* **Exercise requirements**: After finding "You are a GUI" in a line below, print that line and the rest of the lines exactly, leaving out all pictures.

Collected data
>>>

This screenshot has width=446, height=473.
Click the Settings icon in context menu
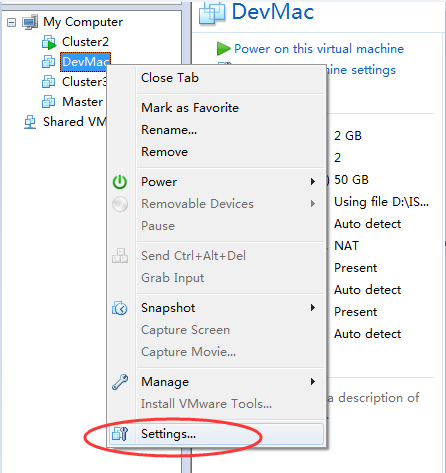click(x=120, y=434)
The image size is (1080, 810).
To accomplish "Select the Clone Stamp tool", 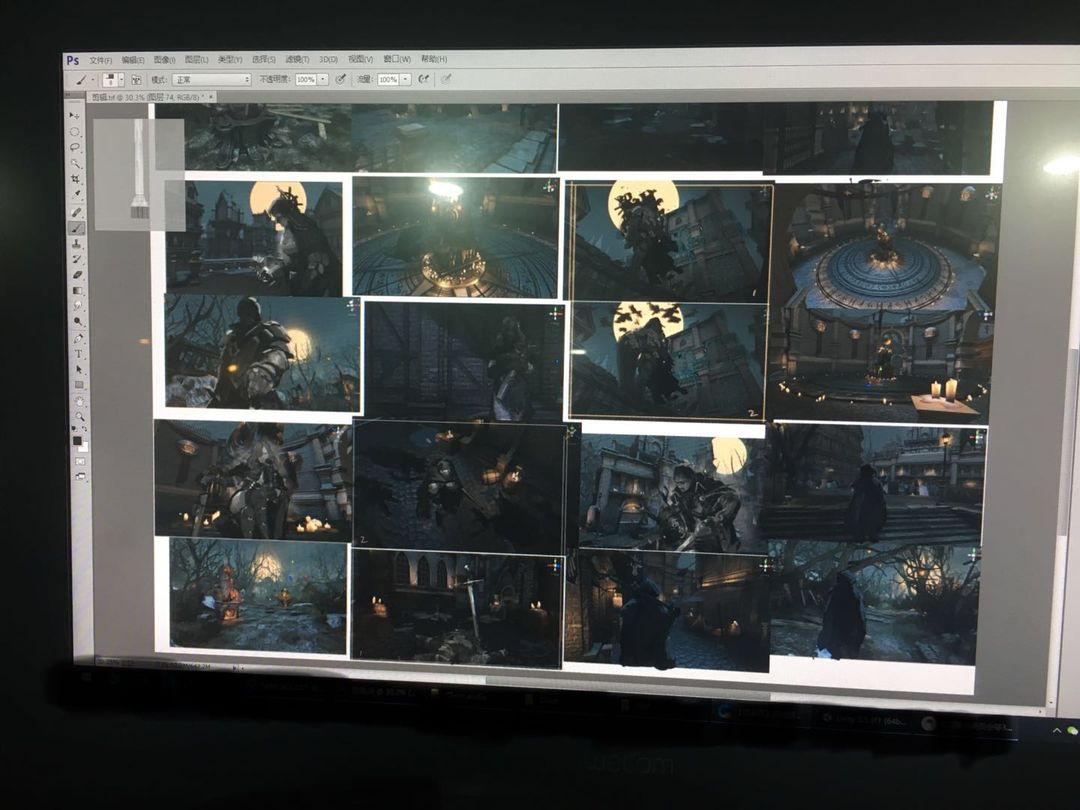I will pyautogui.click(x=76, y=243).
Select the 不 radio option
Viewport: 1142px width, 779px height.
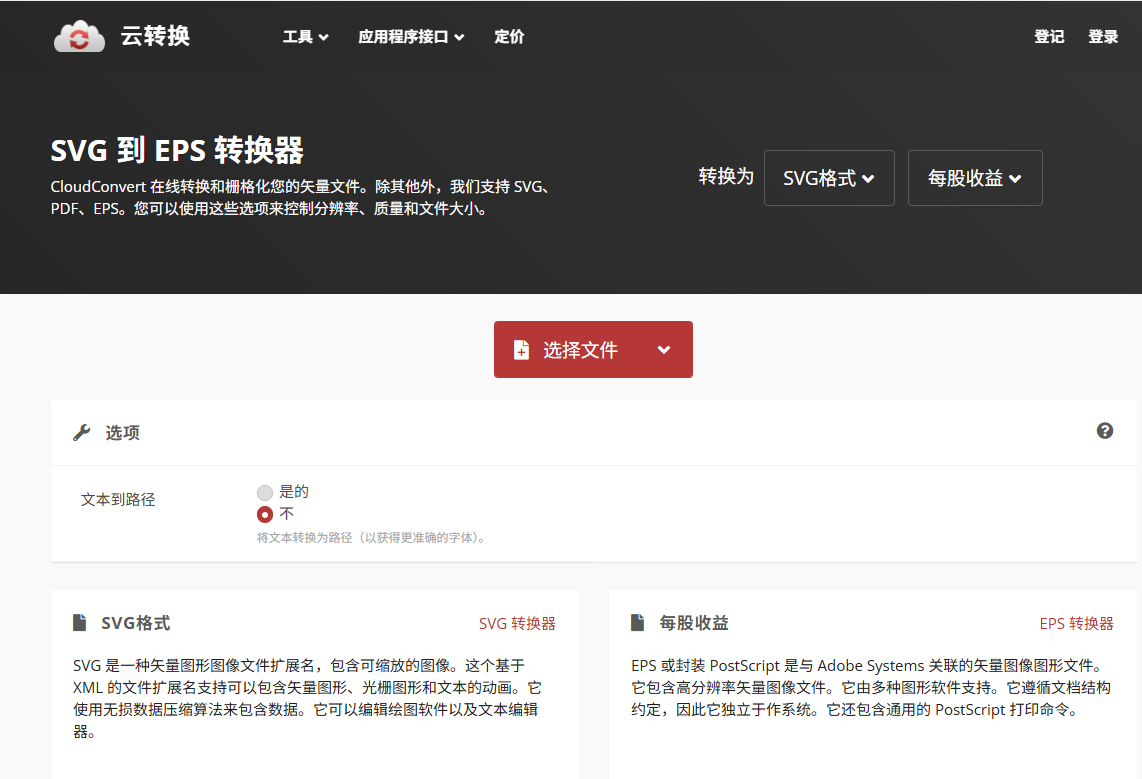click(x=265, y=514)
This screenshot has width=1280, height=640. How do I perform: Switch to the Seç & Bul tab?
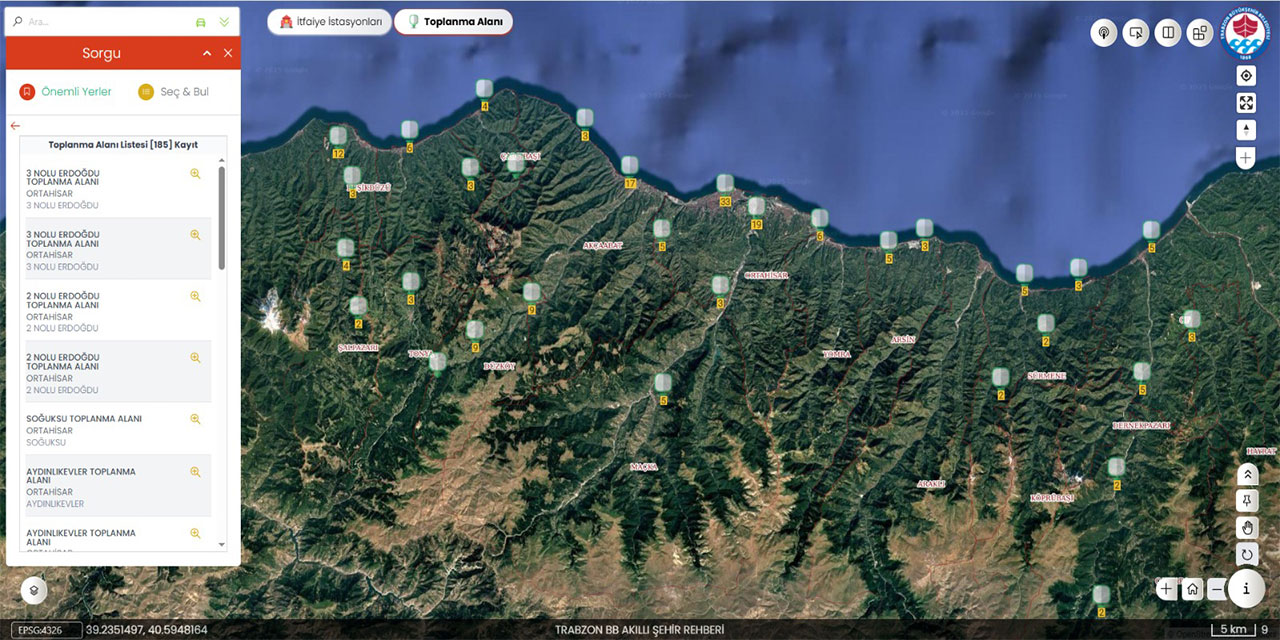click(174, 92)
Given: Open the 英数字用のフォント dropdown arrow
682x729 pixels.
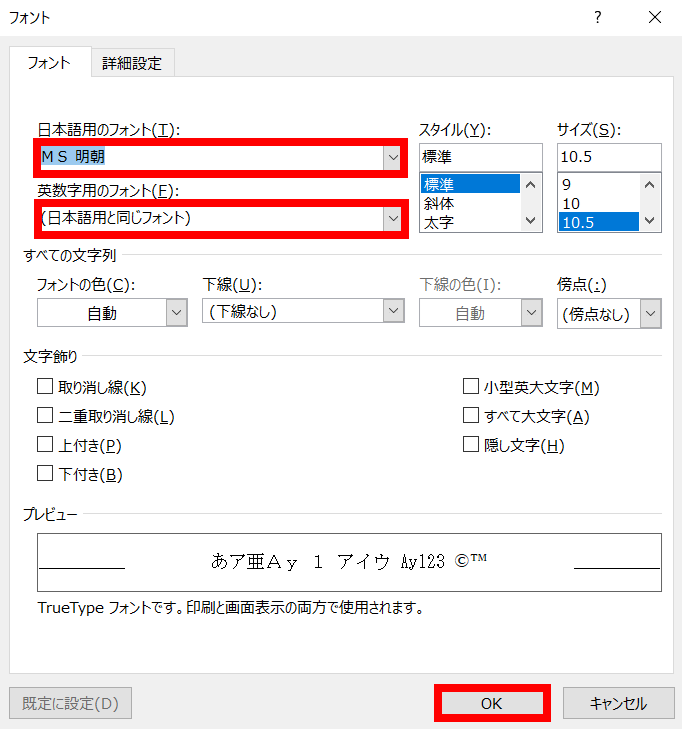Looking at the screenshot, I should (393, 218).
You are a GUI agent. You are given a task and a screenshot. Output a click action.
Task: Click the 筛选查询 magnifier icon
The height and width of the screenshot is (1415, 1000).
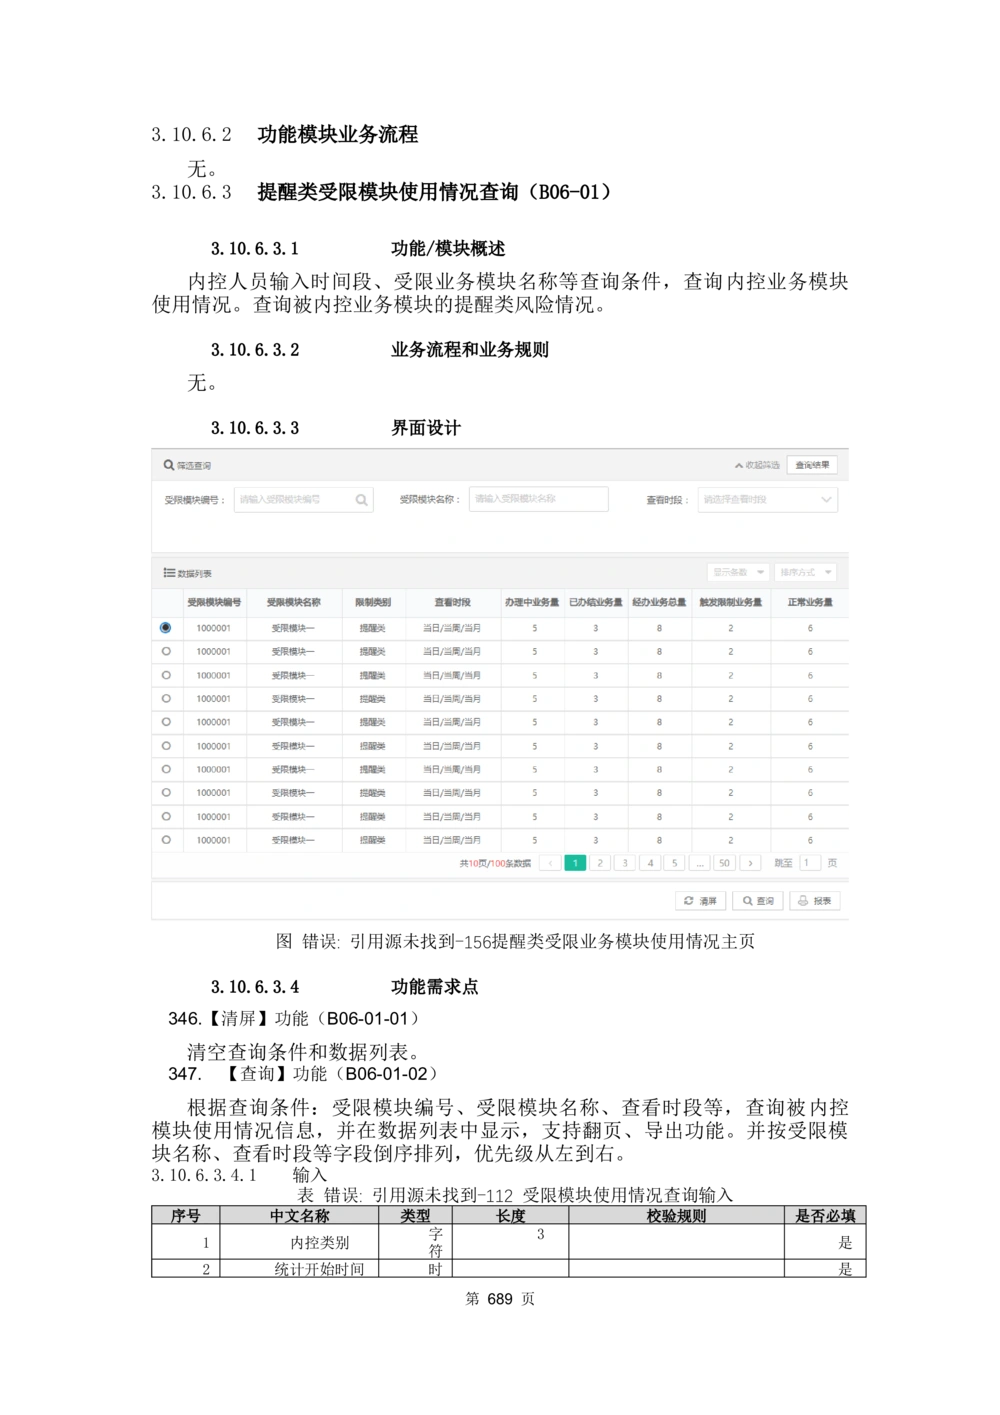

<<<

* **Written answer**:
You are a GUI agent. You are given a task and a screenshot. Output a click action.
Task: Click the 筛选查询 magnifier icon
The height and width of the screenshot is (1415, 1000).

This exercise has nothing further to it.